# Song/Artist help



## dakota (Feb 6, 2007)

I'm trying to find the name of 2 songs and artist

I know one is the wedding march (Wagner?), is this the one which plays as you walk down the aisle? if so does anyone know which ones plays as you leave back down the aisle?

Nikki xx


----------



## *Rach* (Jun 27, 2005)

I think it's the bridal March (Wagner)  and Canon in D or something like that

Rach xXx


----------



## Bittersweet babe (Oct 10, 2008)

just spotted yr post & this may help - very traditional. 

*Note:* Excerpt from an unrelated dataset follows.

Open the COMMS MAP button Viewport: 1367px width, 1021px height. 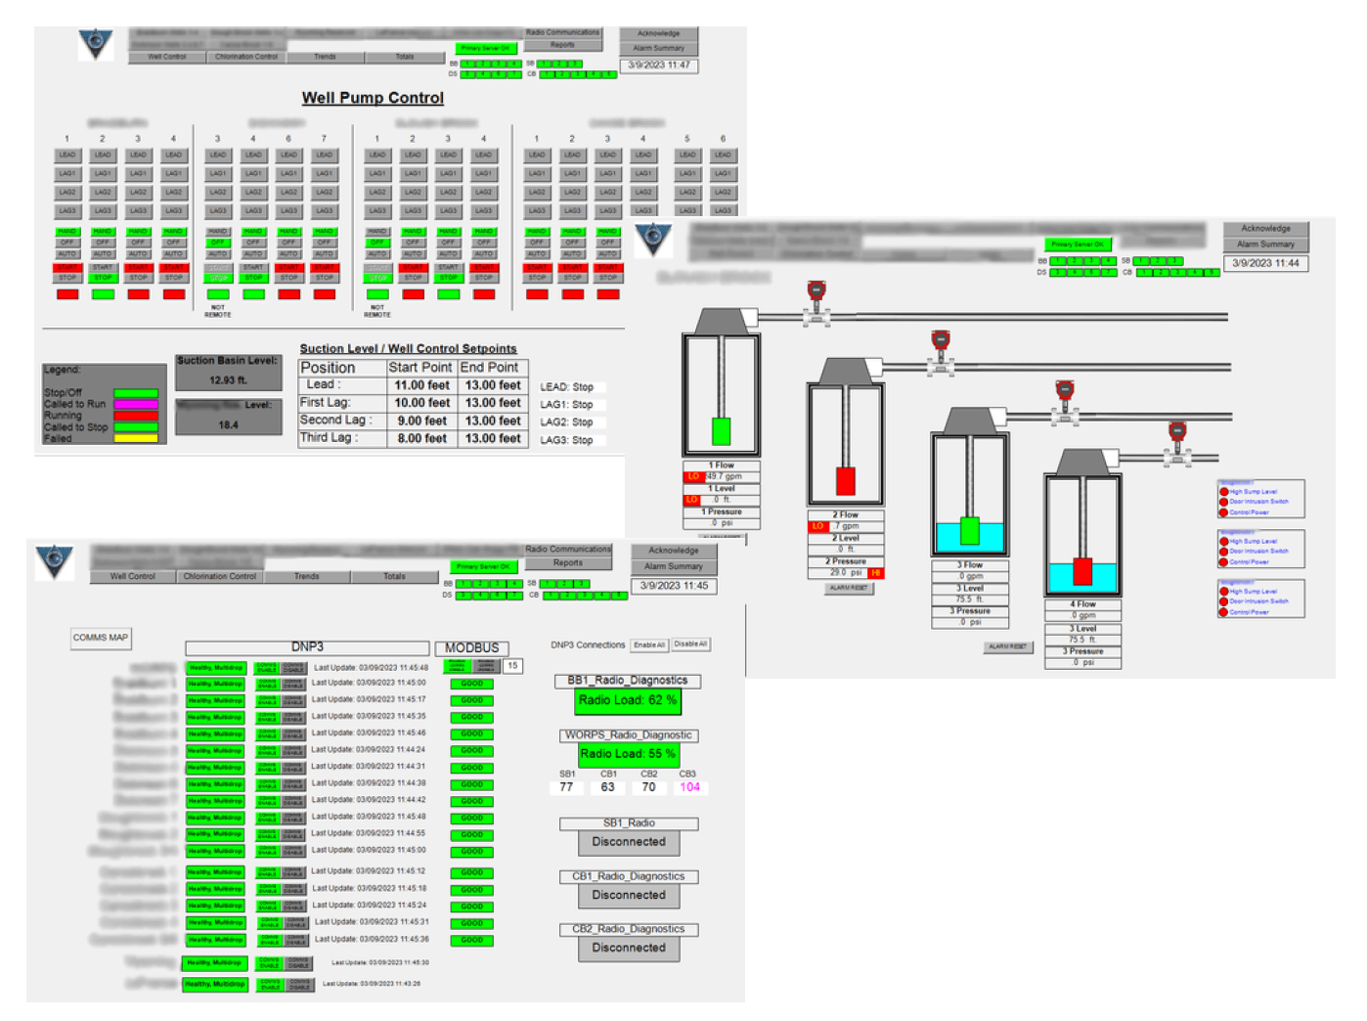101,638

[red]This post contains an unconfirmed link/information and readers are reminded that FertilityFriends.co.uk or its owners are not responsible for the content of external internet sites[/red]


----------



## Catb33 (Aug 1, 2006)

The wedding march (I think) that most people think of as being when you leave the church is from A Midsummer Nights Dream. I think it may be Mendhelson (scuse spellng) though can't remember.


----------



## MrsMaguire (May 25, 2009)

I most certainly don't have this music on my ipod... 

*Entrance*

The Bridal March - Wagner

but

Canon in D - Pachebel (also popular)

*Exit*

Wedding March - Mendelsohn (Midsommer Nights Dream)

So what you'd already been told... (having a blonde day!)


----------



## dakota (Feb 6, 2007)

Thanks ladies, 7 weeks to go on sat


----------